The article by Owens and colleagues gives an excellent description of how we got to where we are, and it reviews the current efforts to address the serious resistance issue facing our world. The article by Sanchez and colleagues in the December issue of Emerging Infectious Diseases shows that a lot more education must be done to influence the prescribing habits of U.S. physicians. Another equally important task is continuing to educate the public that an antimicrobial is not needed for every febrile illness. The current Clostridium difficile nosocomial epidemic illustrates what this pattern of practice can cause. IDSA’s 10 x ’20 initiative is a great start, as are the GAIN and ADAPT acts. Government, pharma, academia, biotech and private investors need to develop a cooperative, comprehensive plan to combat this problem. The recent efforts by some food suppliers to limit the use of antimicrobials in the raising of animals is a big step forward.

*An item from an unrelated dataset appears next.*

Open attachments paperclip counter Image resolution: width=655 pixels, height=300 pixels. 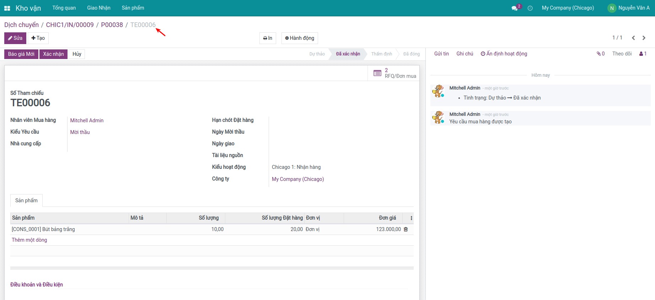click(600, 54)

I realize this is a huge task to accomplish, but not doing it could be disastrous to society. New antimicrobials alone will not decrease the resistance crises we face. Physicians need to practice what they have been taught about infection control, especially hand hygiene and the proper use of antimicrobials.

Reference:

Sanchez GV, et al. Emerg Infect Dis. 2014;doi:10.3201/eid2012.140331.

 

David M. Shlaes MD, PhD, is sole proprietor and president, Anti-infectives Consulting, retired. Shlaes can be reached at Shlaes.david@earthlink.net.

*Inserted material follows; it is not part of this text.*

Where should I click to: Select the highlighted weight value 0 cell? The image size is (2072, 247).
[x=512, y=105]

Large pharma is needed to drive antibiotic development.

There are several factors that continue to block our ability to improve our antibiotic pipeline. These include the scientific challenges to identifying new products, the lack of sufficient effort in antibiotic discovery and development and the economics of the antibiotic marketplace. The regulatory environment has now improved to the point where it is no longer the disincentive it once was. The lack of the critical mass of research required to fill the pipeline is directly related to the exodus of large pharmaceutical companies from the area over the last 16 years and the continued consolidation within the industry leading to further diminution of the skilled workforce needed to carry out these activities. Convincing large pharma that antibiotics can once again be profitable can repair this remaining problem.

Large pharma is essential to the equation because only they have pockets deep enough to drive discovery and development in small companies, biotech and academia. Government funding, including the Biomedical Advanced Research and Development Authority in the United States and the Innovative Medicines Initiative in Europe, has, at least so far, been insufficient to provide the kind of monies required to substitute for private investment.

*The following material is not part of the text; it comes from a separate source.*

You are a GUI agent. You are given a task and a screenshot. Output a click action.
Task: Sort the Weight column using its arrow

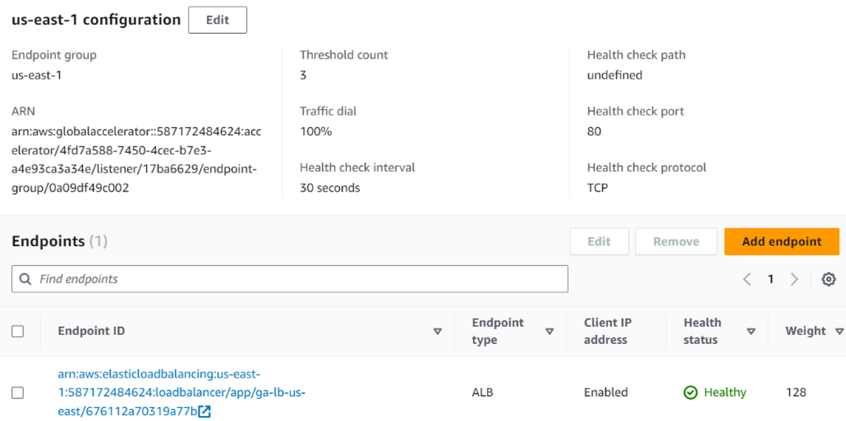point(839,332)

Recently, Jim O’Neill, former chairman of Goldman Sachs Asset Management, published a report calling for upfront payments of between $2 billion and $3 billion for new, needed antibiotics. Such a payment would immediately cover all the research and development costs of a new antibiotic, including all sunk costs from prior failures. In many cases, it would also provide an immediate return on investment for shareholders. Such a scheme, perhaps married to higher prices or a smorgasbord of combinations of high prices and upfront government payments tailored to different markets would, in my view, provide the economic motivation necessary to get the antibiotic pipeline back to where it was in the 1980s.

Reference:

O’Neill J. The review on antimicrobial resistance. Securing new drugs for future generations: the pipeline of antibiotics. 2015. http://amr-review.org/sites/default/files/SECURING%20NEW%20DRUGS%20FOR%20FUTURE%20GENERATIONS%20FINAL%20WEB_0.pdf. Accessed May 22, 2015.

Disclosure: Gainer, Kesselheim and Shlaes report no relevant financial disclosures.